Since 2005, Eileen Delehanty Pearkes has researched and explored the natural and human history of the rivers of the upper Columbia River Basin.
She speaks frequently at conferences and symposia throughout the Basin on the history of the Columbia River Treaty and its effects on Basin residents. She has recently completed a manuscript titled A River Captured – history and hydro-electricity in the upper Columbia Basin.
An American by birth, Pearkes has been a resident of Canada since 1985 and Nelson since 1994. She has written many articles and several books that explore place and its cultural meaning.
The Geography of Memory, a history of the landscape and indigenous people of the upper Columbia watershed published in 2002, remains a Kootenay classic.
Pearkes has agreed to help The Nelson Daily readers understand the importance of the Columbia River Treaty to the region with another edition of River Talk.
Today the river historian writes about the subject of water ownership.
The recent divide that has opened up between the federal and provincial governments regarding the proposed Enbridge pipeline has me pondering a similar division that occurred during the national debate over the Columbia River Treaty -- between its signing in 1961 by both countries and its ratification by Canada in 1964.
While the U.S. senate ratified the agreement almost immediately with a vote of 99-1 (Imagine that happening today in Washington D.C.!), in Canada, things were not so simple.
Use of resources is typically a provincial matter. But when commerce crosses boundaries, the federal government steps in.
This is the case with a pipeline through Alberta and B.C., and was also the case with the international Columbia River Treaty. The province of B.C. was under the dynamic and often controversial leadership of W.A.C. Bennett in 1961. He was determined to sell to Americans 30 years’ worth of B.C.’s power benefits that had been authorized by the treaty.
Bennett wanted the money to finance the construction of the Columbia River dams.
Federal government policies in the 1960s discouraged electricity export. The feds were unhappy that B.C. had bargained so boldly with American power producers. Nor did they seem to appreciate the renegade premier’s desire to do exactly what he wanted with the province’s resources.
It’s important to remember that at this point the CRT had been signed.

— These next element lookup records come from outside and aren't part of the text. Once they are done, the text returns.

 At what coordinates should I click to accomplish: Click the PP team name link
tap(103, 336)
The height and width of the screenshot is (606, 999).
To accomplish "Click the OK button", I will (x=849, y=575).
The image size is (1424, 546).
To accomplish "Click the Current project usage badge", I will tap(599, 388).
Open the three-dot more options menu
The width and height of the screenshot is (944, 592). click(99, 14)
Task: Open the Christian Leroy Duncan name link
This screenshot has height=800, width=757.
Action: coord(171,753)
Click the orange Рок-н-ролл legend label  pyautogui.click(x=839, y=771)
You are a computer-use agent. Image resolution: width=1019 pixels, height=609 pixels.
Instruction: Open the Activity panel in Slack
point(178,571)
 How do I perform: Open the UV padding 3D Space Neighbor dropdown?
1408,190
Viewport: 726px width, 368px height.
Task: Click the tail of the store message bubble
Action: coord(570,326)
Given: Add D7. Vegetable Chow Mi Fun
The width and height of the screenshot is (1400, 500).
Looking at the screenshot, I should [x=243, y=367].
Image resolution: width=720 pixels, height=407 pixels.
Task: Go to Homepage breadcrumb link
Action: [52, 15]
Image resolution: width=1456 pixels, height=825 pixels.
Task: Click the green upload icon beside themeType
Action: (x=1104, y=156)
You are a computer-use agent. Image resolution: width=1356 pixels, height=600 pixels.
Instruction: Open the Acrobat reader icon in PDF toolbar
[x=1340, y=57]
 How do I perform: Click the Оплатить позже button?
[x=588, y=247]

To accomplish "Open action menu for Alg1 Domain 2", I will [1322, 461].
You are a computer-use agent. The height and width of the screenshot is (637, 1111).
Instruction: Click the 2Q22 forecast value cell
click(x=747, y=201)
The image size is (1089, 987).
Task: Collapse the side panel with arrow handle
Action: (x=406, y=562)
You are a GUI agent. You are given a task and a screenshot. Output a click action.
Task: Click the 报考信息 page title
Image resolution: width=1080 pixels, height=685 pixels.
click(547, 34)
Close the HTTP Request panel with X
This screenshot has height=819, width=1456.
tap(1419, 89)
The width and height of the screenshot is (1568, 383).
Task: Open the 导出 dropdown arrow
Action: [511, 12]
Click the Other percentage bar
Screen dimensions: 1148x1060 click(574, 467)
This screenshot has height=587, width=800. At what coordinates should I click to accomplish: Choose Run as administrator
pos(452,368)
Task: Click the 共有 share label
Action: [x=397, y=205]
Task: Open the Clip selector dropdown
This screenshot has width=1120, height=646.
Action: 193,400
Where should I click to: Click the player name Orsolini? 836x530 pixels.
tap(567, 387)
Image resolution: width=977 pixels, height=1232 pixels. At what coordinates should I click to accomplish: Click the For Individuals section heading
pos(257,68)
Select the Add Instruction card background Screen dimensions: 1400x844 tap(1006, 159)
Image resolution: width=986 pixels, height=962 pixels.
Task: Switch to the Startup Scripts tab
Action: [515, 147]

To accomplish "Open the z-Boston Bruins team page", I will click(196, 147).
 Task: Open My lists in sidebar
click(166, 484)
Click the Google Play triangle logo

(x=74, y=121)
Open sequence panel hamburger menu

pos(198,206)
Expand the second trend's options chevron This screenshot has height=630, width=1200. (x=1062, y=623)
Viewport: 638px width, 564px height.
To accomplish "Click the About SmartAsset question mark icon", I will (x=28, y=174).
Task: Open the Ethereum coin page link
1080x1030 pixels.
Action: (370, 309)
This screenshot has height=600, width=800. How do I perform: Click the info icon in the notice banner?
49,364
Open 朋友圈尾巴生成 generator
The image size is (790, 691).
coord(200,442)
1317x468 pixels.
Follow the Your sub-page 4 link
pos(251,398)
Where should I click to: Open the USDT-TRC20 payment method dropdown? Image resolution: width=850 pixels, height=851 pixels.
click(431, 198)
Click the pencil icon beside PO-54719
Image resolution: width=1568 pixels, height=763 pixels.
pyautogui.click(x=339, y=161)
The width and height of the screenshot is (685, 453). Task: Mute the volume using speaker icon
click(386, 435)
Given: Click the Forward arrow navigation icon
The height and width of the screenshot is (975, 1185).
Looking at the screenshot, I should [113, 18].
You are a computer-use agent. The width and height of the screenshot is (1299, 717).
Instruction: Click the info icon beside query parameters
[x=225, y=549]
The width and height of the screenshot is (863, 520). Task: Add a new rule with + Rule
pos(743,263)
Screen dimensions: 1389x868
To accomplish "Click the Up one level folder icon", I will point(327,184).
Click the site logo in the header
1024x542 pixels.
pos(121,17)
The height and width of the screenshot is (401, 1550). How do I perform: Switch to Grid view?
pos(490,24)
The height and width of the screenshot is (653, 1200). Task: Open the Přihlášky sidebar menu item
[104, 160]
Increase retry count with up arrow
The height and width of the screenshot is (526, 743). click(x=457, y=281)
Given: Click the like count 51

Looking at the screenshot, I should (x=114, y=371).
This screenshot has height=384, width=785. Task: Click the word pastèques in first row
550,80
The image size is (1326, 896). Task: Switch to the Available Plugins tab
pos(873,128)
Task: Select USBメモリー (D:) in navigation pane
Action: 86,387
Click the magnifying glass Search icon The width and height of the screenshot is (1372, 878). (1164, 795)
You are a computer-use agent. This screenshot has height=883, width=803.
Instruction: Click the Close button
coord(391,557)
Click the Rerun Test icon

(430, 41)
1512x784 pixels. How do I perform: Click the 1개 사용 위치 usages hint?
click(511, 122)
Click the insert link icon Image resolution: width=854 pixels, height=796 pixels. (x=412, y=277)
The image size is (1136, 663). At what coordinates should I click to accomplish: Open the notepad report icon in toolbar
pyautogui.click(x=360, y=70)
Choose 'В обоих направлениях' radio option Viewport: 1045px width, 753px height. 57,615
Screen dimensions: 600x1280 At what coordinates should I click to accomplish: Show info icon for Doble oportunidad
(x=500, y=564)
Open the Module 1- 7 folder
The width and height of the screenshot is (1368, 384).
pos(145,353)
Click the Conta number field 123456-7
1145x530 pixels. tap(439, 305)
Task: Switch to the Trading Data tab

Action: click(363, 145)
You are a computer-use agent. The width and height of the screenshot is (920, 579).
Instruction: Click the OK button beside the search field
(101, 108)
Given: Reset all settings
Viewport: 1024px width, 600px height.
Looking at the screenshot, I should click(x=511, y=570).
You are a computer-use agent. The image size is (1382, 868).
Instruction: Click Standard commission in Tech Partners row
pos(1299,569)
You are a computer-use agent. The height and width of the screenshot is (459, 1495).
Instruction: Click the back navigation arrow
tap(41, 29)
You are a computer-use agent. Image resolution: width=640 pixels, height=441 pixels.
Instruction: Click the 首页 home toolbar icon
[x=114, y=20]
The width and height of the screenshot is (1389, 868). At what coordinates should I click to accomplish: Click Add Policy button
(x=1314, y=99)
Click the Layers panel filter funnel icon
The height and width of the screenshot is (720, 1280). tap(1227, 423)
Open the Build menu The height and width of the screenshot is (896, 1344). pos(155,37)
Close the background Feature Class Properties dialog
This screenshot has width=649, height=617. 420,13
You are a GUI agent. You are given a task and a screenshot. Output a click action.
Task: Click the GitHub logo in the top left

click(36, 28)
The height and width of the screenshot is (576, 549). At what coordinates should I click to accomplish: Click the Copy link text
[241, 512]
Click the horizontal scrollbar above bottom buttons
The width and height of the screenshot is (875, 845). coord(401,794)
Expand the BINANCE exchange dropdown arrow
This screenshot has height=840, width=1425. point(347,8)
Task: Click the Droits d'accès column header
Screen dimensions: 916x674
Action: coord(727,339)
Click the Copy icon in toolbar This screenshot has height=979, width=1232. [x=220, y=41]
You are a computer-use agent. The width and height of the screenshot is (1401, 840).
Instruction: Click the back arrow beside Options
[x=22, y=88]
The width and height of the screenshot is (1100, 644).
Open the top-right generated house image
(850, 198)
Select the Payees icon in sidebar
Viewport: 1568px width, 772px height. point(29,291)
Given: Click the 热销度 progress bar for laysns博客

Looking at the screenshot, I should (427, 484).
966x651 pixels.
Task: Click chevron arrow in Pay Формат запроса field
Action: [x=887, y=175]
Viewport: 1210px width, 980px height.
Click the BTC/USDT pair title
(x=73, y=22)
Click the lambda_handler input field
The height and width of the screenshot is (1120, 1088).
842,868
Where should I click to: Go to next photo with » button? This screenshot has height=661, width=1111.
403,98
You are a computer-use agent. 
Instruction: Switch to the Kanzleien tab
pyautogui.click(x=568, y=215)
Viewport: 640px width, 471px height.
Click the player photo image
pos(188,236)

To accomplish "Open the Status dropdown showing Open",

The Americans – urgently in need of reliable power to fuel the economic renewal in the Pacific Northwest – were ready for a ratified treaty so that dams could be constructed.
Meanwhile, the two levels in government were settling in for a fight. And fight they did, over the course of the next two years: about the market value of electricity, about Bennett’s “two-river’s policy,” about who should finance the construction of which dams, about who was in charge of which natural resource.
During that time, the newly-elected democratic President John Kennedy began to loosen federal purse strings to finance some dam construction. Construction began on some new dams in the Northwest.
This meant that the terms the Americans had agreed to were growing quickly out of date and their enthusiasm for the Treaty was waning. The progressive-conservative Canadian prime minister John Diefenbaker lost his majority government in 1962 and the liberal leader Lester Pearson started making statements about the “sad story” of the CRT, measuring it as “bad for Canada.”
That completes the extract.